[Start EXTRACT]
A strong network of intermediation infrastructures underpins knowledge transfer. Firms and research-performing organisations often rely upon intermediaries, in the form of knowledge transfer offices, to facilitate funding and information for knowledge transfer activities. These knowledge transfer offices and other intermediaries often face a range of challenges in attracting, retaining and training knowledge transfer professionals. Improving the attractiveness of such institutions for professionals, including through better training and accreditation programmes, could underpin more effective co-ordination between different actors in the knowledge transfer system.
As discussed in Chapter 7, it is necessary to improve pre-seed and intermediate stage funding to support technology transfer. Many of the projects involved in knowledge transfer are often pre-commercial. Therefore, better alignment between private and public funding and the goals of knowledge transfer programmes could accelerate and increase the commercialisation of high-potential research into products.
[End EXTRACT]
[Start THE INPUT]
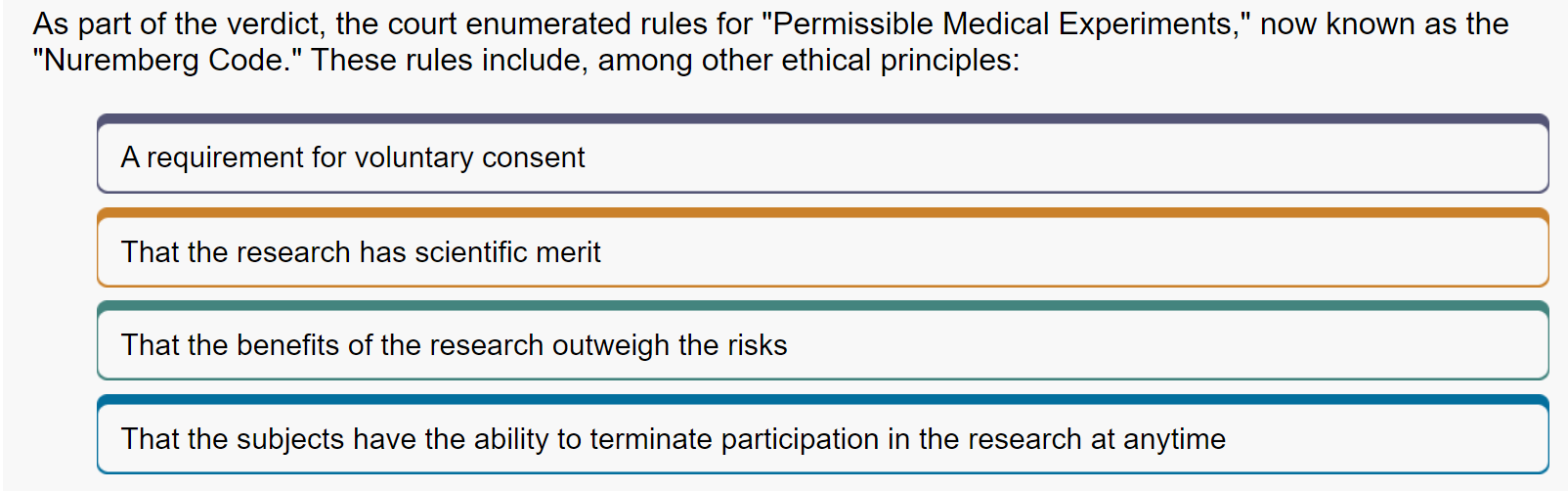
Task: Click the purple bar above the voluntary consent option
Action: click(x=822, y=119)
[End THE INPUT]
[Start THE INPUT]
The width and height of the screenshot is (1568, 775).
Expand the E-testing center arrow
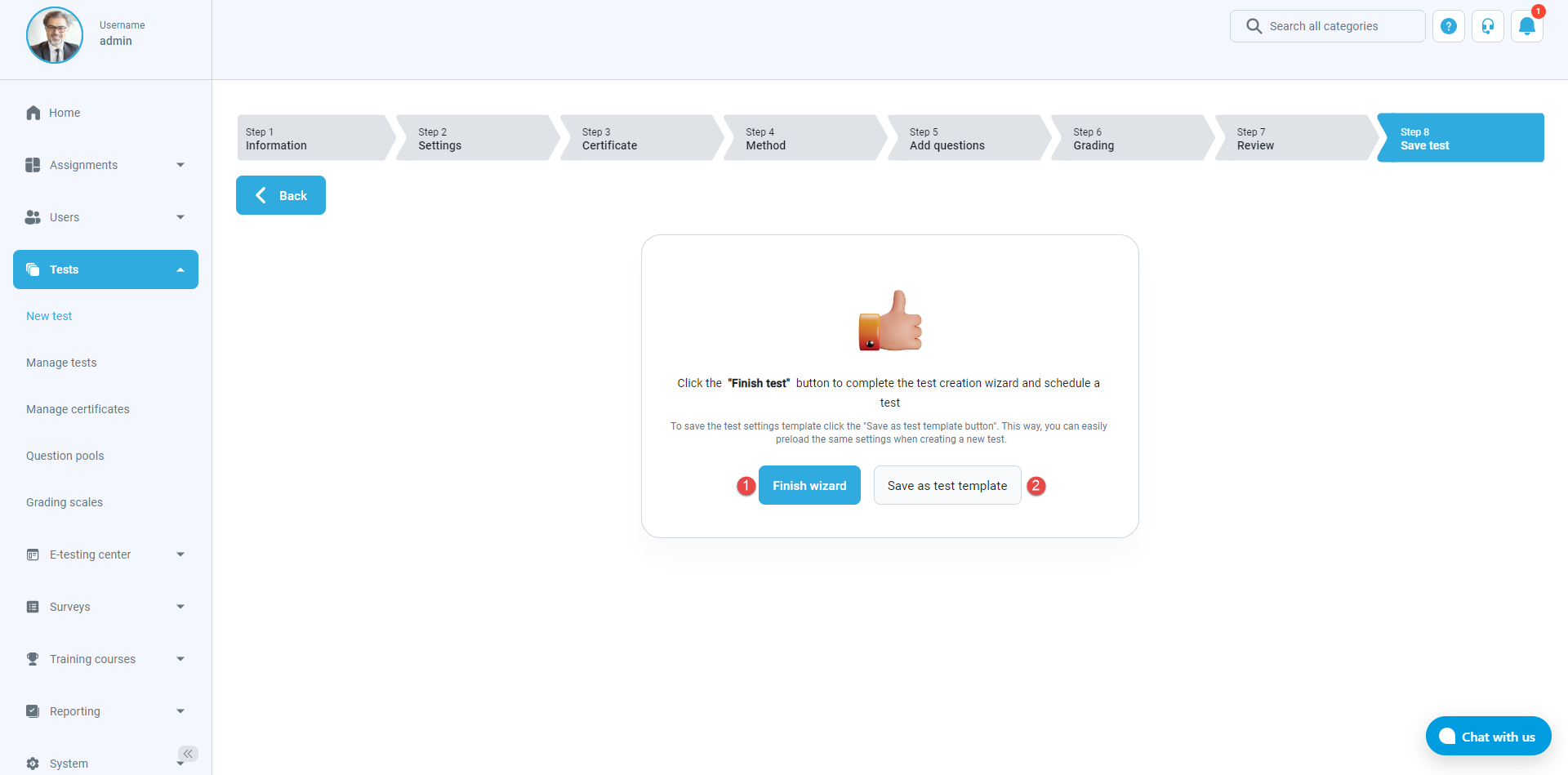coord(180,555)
[End THE INPUT]
[Start THE INPUT]
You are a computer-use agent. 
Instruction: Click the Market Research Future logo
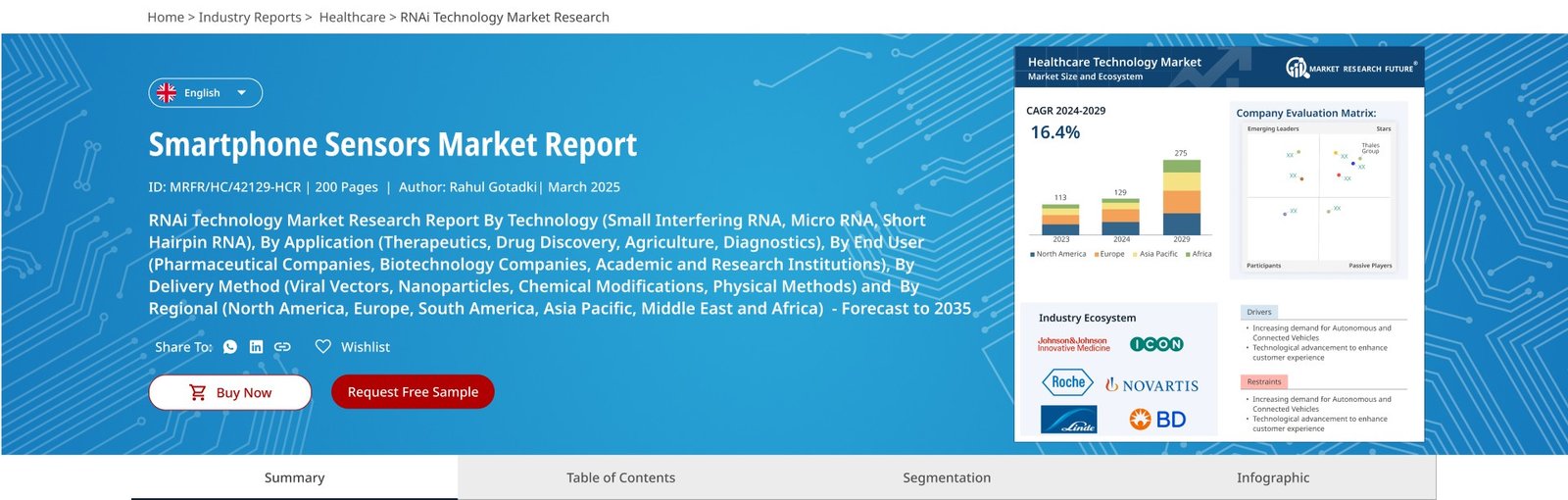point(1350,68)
[End THE INPUT]
[SHORT EXERCISE A]
According to the passage on knowledge transfer, in what form do firms and research-performing organisations often rely on intermediaries?
[SHORT EXERCISE B]
Write out the lines of the records from the line with "You are a computer-use agent." up to and including the line with "point(1350,68)" as a numbered list. Leave out the pictures.

[TASK OUTPUT A]
In the form of knowledge transfer offices.

[TASK OUTPUT B]
1. You are a computer-use agent. 
2. Instruction: Click the Market Research Future logo
3. point(1350,68)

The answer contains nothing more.